WHAT TO PRODUCE >>
Return the data below exactly, stopping after the line with "This screenshot has width=1049, height=1148.".

RECORDS PROVIDED >>

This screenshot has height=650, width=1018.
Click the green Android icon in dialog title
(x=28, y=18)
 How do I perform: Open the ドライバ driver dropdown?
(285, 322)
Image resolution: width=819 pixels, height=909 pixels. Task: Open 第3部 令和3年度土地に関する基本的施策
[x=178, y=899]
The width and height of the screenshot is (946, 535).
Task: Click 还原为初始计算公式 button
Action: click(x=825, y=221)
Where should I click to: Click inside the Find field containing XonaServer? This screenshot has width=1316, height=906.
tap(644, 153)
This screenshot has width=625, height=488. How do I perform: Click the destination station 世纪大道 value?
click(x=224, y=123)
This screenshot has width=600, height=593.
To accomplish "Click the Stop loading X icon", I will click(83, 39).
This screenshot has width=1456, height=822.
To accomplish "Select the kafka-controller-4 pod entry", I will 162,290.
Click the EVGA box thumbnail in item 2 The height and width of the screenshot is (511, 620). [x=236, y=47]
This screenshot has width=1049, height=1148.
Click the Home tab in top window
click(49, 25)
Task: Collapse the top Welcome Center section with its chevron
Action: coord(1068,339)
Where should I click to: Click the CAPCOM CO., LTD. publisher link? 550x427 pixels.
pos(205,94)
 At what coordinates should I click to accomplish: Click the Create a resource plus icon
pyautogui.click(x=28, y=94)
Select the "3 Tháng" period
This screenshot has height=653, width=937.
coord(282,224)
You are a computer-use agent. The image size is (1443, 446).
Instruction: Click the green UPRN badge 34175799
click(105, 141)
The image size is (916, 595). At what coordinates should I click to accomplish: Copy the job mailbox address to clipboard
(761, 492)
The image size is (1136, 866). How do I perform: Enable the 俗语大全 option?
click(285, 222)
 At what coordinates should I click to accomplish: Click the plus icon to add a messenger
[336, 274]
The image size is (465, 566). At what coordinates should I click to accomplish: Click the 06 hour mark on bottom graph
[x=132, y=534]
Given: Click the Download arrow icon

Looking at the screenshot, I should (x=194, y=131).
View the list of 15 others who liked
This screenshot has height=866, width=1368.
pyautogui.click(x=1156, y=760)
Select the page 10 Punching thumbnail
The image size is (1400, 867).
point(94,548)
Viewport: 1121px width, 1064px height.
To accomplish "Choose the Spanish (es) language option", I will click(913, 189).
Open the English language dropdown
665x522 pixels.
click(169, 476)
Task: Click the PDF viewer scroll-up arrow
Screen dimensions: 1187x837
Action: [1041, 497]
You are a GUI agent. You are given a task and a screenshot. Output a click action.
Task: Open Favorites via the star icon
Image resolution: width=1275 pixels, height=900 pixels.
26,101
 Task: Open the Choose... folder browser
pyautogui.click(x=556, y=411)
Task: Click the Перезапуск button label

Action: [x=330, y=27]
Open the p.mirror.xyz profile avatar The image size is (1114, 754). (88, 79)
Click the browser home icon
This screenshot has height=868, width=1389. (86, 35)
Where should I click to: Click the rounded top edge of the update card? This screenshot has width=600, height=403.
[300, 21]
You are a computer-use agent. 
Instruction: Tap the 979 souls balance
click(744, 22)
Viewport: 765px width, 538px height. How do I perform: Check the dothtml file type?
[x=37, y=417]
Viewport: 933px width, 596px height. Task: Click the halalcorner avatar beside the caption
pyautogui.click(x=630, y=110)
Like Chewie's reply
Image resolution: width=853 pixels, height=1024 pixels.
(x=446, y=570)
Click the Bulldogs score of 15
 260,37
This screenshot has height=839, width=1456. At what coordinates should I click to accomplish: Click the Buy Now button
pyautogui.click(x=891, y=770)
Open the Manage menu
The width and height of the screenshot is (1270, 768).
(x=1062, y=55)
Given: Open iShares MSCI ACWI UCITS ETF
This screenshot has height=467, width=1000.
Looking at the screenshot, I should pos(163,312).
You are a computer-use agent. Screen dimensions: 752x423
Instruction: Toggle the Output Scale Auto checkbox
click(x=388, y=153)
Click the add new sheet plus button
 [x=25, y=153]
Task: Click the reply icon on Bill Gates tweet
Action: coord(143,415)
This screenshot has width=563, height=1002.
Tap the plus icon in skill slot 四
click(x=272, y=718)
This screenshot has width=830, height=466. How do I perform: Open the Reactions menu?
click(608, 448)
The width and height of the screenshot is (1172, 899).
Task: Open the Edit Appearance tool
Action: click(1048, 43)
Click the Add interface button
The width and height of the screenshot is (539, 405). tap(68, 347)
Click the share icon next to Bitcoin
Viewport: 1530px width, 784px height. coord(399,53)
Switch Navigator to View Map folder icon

WRITTEN ANSWER >>
This screenshot has height=650, width=1018.
Click the green Android icon in dialog title
(x=28, y=18)
 How do I perform: Open the ドライバ driver dropdown?
(285, 322)
Image resolution: width=819 pixels, height=909 pixels. Task: Open 第3部 令和3年度土地に関する基本的施策
[x=178, y=899]
The width and height of the screenshot is (946, 535).
Task: Click 还原为初始计算公式 button
Action: click(x=825, y=221)
Where should I click to: Click inside the Find field containing XonaServer? This screenshot has width=1316, height=906.
tap(644, 153)
This screenshot has width=625, height=488. How do I perform: Click the destination station 世纪大道 value?
click(x=224, y=123)
This screenshot has width=600, height=593.
To accomplish "Click the Stop loading X icon", I will click(83, 39).
This screenshot has width=1456, height=822.
To accomplish "Select the kafka-controller-4 pod entry", I will 162,290.
Click the EVGA box thumbnail in item 2 The height and width of the screenshot is (511, 620). [x=236, y=47]
This screenshot has width=1049, height=1148.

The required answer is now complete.